Мэри рассеялась. Чорштынский смутился. Не мог не почувствовать, что ответил театрально. Покраснев еще больше и не видя другого пути, нахмурил брови, топнул ногой и сказал резко:

– Довольно этого, Мэри! Куда ты идешь с этими деньгами?

Но этот тон подействовал и на нее вызывающе. Подняла голову и спросила:

– Что это? Конюшня? Как вы смеете топать на меня в моем доме? Какое право имеете вы вмешиваться в то, что я делаю со своими деньгами?

– Твой дом и мой дом, твои деньги – мои деньги, – ответил, сдерживая гнев, Чорштынский.

– И вам не стыдно брать деньги, полученные от мошенничества на железнодорожных акциях? – издевалась Мэри.

Чорштынский хотел что-то ответить, но сдержался, загораживая только собой дверь.

– Прошу меня пустить! – повторила Мэри.

– Куда ты пойдешь?

– Куда захочу.

– Почему ты берешь деньги поздно вечером?

– Если мне понравится, могу их выкинуть за окно. Доспехи Чорштынских давно уже знают дорогу от Кирхгольма и Желтых Вод к Иойнэ Фейкелесу.

Рассмеялась.

Чорштынский менялся в лице.

– Ну, пустите вы меня? По какому праву вы меня задерживаете?

– По праву моей воли, по праву мужа.

– Насилие?

– Нет, только право.

– Право?!

– Моя воля. Воля мужа, которому ты дала клятву послушания.

– Я купила тебя! – вырвалось у Мэри.

– И не продашь! – прошипел Чорштынский, приближаясь к ней и сильно сжав её руку.

– Говори, что хочешь сделать с этими деньгами?

У Мэри заболела рука и это отняло у неё последнюю власть над собой. Ее обуял такой гнев, такое бешенство, что, не считаясь ни с чем, крикнула:

– Что?! Убежать от тебя! Сегодня же уйти, сейчас, сию же минуту!

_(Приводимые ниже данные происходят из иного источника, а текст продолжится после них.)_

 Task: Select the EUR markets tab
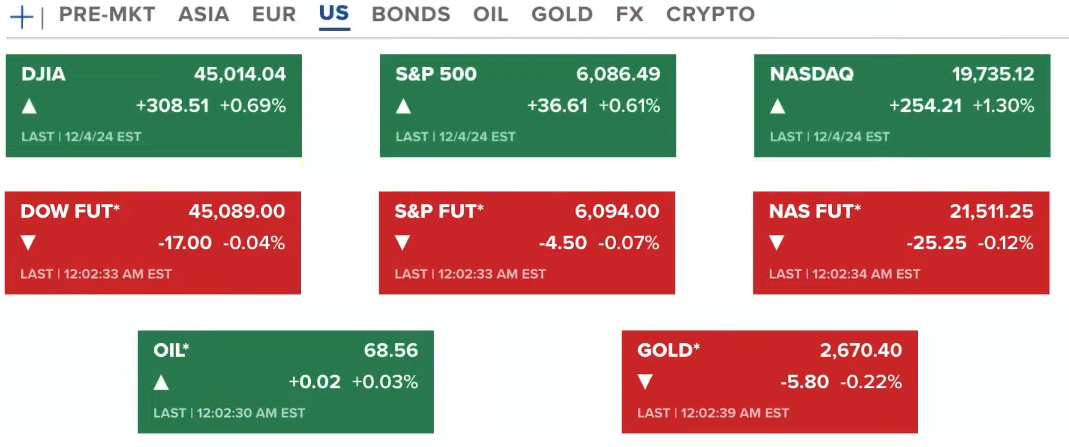point(273,15)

Тогда Чорштынский схватил обе её руки своими руками, и на пол выпали бумаги, а золото со звоном покатилось по полу.

– Подлец! Прочь! – крикнула Мэри, вырывая руки. – На, бери! Дарю тебе это! Найду довольно в другом месте, хотя бы здесь в ушах и на шее. Может, и серьги вырвешь из ушей?

– Ты с ума сошла?!

– Нет, но я ухожу от тебя! Прочь, пусти меня!

– Останешься!

– Нет! Пусти! Прочь!

– Молчи и стой!

– Ха!

Мэри с пеной у рта бросилась к мужу, толкнув его сильно в грудь; Чорштынский пошатнулся и отступил; но и он перестал владеть собой. Схватив Мэри левой рукой за плечо, так больно, что она охнула и упала на колени, он правой сорвал со стены хлыст и со свистом опустил его на спину.

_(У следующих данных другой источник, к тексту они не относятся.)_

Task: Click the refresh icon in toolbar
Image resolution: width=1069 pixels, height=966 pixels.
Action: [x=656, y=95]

Упала навзничь в обмороке.

* * *

Большие тихия сосны шумят над Попрадским озером.

Прошел сильный дождь, и небо прояснилось. Выглянуло яркое солнце и сверкнуло на мокрых ветках каплями росы, как золотыми искрами, которые дух заколдованных сокровищ рассеял по свету. Дивный, благоуханный прозрачный воздух поднимался из туманов, которые стлались над Липтовской долиной, таяли и пропадали, открывая в то же время долину, похожую на сон. Казалось, что она только-что вышла из сферических туманов, освободилась из творческой мглы молодая, свежая, ясная, полная несказанного очарования. Над Липтовскими горами, как многоцветная лента, засверкала огромная радуга, протянувшаяся по небу ясному и лазурному.

Среди камней бежал ручей с водой вздутой и пенистой, с шумом ударявшей в берега. А там, выше, горы в клубах позолоченных и обагренных облаков казались громадными птицами с распростертыми крыльями, готовыми лететь и парить под лазурью небосвода. Удивительная легкость вершин между облаков делала их неземным, воздушным явлением.

И все это тонуло в лазури неба, ослепительный блеск которого озарял весь свет спокойный и безграничный.

Зеленая свежая трава и мох блестели росой. Склоны гор, залитые светом, сверкали и играли радостные и веселые, как глаза детей, разбуженных солнцем.